BioCatch Trust builds interbank network
BioCatch
BioCatch is trying to turn fraud detection from a bank by bank software sale into shared payment infrastructure. The important shift is that scams often span two institutions, the victim’s bank and the mule account’s bank, so a network that checks the receiving account before funds leave can catch patterns no single bank can see. That makes Trust look less like another analytics module and more like a risk utility that can sit in the payment flow itself.
-
In Australia, five major banks joined the first live network and BioCatch says it can retrieve a beneficiary account profile in more than 70% of checked transactions before money moves.
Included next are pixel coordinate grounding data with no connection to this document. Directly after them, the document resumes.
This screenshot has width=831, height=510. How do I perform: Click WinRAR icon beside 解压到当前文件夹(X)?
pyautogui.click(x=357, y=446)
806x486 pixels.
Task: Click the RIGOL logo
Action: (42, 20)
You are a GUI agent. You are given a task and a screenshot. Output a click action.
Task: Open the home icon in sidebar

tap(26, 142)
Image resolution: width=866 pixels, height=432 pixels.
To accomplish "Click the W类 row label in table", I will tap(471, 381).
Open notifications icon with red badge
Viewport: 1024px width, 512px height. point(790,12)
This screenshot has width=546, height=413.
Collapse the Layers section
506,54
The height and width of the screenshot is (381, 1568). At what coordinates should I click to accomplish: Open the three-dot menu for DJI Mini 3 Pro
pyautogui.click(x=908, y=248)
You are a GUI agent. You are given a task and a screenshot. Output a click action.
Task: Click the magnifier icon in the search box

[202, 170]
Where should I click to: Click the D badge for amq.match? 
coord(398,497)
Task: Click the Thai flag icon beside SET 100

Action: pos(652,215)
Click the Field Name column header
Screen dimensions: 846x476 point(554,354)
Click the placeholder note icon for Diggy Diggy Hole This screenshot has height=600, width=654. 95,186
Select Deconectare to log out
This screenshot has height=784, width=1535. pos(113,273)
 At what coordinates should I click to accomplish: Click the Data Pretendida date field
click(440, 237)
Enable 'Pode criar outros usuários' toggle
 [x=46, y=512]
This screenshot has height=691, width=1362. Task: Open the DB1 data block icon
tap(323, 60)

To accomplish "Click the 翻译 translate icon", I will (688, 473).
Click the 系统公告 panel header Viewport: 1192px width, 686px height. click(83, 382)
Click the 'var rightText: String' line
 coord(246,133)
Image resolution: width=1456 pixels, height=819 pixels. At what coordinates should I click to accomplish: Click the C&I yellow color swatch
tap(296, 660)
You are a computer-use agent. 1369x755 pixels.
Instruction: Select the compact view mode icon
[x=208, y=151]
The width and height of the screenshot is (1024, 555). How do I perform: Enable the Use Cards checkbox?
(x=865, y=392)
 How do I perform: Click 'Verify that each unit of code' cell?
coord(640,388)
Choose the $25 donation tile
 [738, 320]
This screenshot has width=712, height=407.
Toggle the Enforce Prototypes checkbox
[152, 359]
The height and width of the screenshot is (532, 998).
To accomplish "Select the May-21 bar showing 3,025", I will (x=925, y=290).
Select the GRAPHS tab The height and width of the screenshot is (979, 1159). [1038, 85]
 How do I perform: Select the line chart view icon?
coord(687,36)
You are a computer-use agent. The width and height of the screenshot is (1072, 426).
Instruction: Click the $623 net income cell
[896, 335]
That is the core Visa style dynamic, more participating banks means more destination accounts covered, better hit rates, and a stronger product for every member.
-
The regulatory pull is real because UK APP fraud reimbursement rules took effect on October 7, 2024 and explicitly put responsibility on both the sending and receiving firms. That gives banks a direct reason to buy tools that score the receiving side of a transfer, not just the customer initiating it.
-
This is also how BioCatch can expand monetization beyond per bank behavioral biometrics. Its core product watches how a user types, swipes, hesitates, or appears to be on a scam call inside a bank app, but Trust adds a second layer, network access to shared risk signals on mule accounts, which supports premium pricing and platform like lock in.
If BioCatch extends the Australian model into the UK and US, it can become part of how banks clear account to account payments safely, not just how they investigate fraud after the fact. The winning vendors in this market will be the ones that own shared data across institutions, because that is where scam prevention gets meaningfully better as the network grows.